- Listed entries -
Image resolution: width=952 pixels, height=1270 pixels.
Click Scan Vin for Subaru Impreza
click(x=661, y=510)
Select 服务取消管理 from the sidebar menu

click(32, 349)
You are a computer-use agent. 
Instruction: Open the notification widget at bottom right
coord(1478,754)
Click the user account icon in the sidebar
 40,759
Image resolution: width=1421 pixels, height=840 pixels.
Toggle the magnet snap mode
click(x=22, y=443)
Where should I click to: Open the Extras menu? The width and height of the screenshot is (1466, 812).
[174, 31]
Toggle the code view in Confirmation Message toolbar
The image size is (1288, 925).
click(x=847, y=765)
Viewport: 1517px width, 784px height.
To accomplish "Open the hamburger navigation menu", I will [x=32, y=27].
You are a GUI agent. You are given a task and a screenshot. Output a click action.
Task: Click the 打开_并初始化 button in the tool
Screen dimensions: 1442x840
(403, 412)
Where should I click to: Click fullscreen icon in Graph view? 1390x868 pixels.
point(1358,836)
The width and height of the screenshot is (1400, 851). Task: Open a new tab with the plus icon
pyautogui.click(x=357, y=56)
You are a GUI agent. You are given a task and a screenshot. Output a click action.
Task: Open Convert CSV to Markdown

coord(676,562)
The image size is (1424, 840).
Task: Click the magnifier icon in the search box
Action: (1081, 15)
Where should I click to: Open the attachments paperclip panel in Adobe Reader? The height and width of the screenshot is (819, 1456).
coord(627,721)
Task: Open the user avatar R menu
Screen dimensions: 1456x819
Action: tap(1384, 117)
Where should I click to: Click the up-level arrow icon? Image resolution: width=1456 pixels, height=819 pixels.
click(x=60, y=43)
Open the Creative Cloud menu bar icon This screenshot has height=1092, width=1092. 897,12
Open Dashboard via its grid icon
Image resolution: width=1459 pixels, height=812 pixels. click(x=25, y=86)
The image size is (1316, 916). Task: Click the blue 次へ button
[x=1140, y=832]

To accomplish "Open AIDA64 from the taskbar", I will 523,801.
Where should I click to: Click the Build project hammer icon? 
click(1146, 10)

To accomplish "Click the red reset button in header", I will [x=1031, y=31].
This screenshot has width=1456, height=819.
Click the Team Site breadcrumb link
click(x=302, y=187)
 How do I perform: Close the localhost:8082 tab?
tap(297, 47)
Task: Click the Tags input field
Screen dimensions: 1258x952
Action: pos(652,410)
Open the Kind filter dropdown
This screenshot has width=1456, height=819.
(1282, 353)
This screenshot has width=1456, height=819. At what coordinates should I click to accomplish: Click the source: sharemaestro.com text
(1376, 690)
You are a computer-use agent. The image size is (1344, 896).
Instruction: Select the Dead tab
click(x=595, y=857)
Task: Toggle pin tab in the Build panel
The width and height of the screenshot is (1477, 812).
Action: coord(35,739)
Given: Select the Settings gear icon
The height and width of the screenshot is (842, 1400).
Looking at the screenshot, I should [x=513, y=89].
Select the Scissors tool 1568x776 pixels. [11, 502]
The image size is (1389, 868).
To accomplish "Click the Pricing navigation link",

- Problem description -
From the first line to the last, copy the records without alteration.

- Result for this exercise -
Image resolution: width=952 pixels, height=1270 pixels.
Click Scan Vin for Subaru Impreza
click(x=661, y=510)
Select 服务取消管理 from the sidebar menu

click(32, 349)
You are a computer-use agent. 
Instruction: Open the notification widget at bottom right
coord(1478,754)
Click the user account icon in the sidebar
 40,759
Image resolution: width=1421 pixels, height=840 pixels.
Toggle the magnet snap mode
click(x=22, y=443)
Where should I click to: Open the Extras menu? The width and height of the screenshot is (1466, 812).
[174, 31]
Toggle the code view in Confirmation Message toolbar
The image size is (1288, 925).
click(x=847, y=765)
Viewport: 1517px width, 784px height.
To accomplish "Open the hamburger navigation menu", I will [x=32, y=27].
You are a GUI agent. You are given a task and a screenshot. Output a click action.
Task: Click the 打开_并初始化 button in the tool
Screen dimensions: 1442x840
(403, 412)
Where should I click to: Click fullscreen icon in Graph view? 1390x868 pixels.
point(1358,836)
The width and height of the screenshot is (1400, 851). Task: Open a new tab with the plus icon
pyautogui.click(x=357, y=56)
You are a GUI agent. You are given a task and a screenshot. Output a click action.
Task: Open Convert CSV to Markdown

coord(676,562)
The image size is (1424, 840).
Task: Click the magnifier icon in the search box
Action: (1081, 15)
Where should I click to: Open the attachments paperclip panel in Adobe Reader? The height and width of the screenshot is (819, 1456).
coord(627,721)
Task: Open the user avatar R menu
Screen dimensions: 1456x819
Action: tap(1384, 117)
Where should I click to: Click the up-level arrow icon? Image resolution: width=1456 pixels, height=819 pixels.
click(x=60, y=43)
Open the Creative Cloud menu bar icon This screenshot has height=1092, width=1092. 897,12
Open Dashboard via its grid icon
Image resolution: width=1459 pixels, height=812 pixels. click(x=25, y=86)
The image size is (1316, 916). Task: Click the blue 次へ button
[x=1140, y=832]

To accomplish "Open AIDA64 from the taskbar", I will 523,801.
Where should I click to: Click the Build project hammer icon? 
click(1146, 10)

To accomplish "Click the red reset button in header", I will [x=1031, y=31].
This screenshot has width=1456, height=819.
Click the Team Site breadcrumb link
click(x=302, y=187)
 How do I perform: Close the localhost:8082 tab?
tap(297, 47)
Task: Click the Tags input field
Screen dimensions: 1258x952
Action: pos(652,410)
Open the Kind filter dropdown
This screenshot has width=1456, height=819.
(1282, 353)
This screenshot has width=1456, height=819. At what coordinates should I click to accomplish: Click the source: sharemaestro.com text
(1376, 690)
You are a computer-use agent. The image size is (1344, 896).
Instruction: Select the Dead tab
click(x=595, y=857)
Task: Toggle pin tab in the Build panel
The width and height of the screenshot is (1477, 812).
Action: coord(35,739)
Given: Select the Settings gear icon
The height and width of the screenshot is (842, 1400).
Looking at the screenshot, I should [x=513, y=89].
Select the Scissors tool 1568x776 pixels. [11, 502]
The image size is (1389, 868).
To accomplish "Click the Pricing navigation link",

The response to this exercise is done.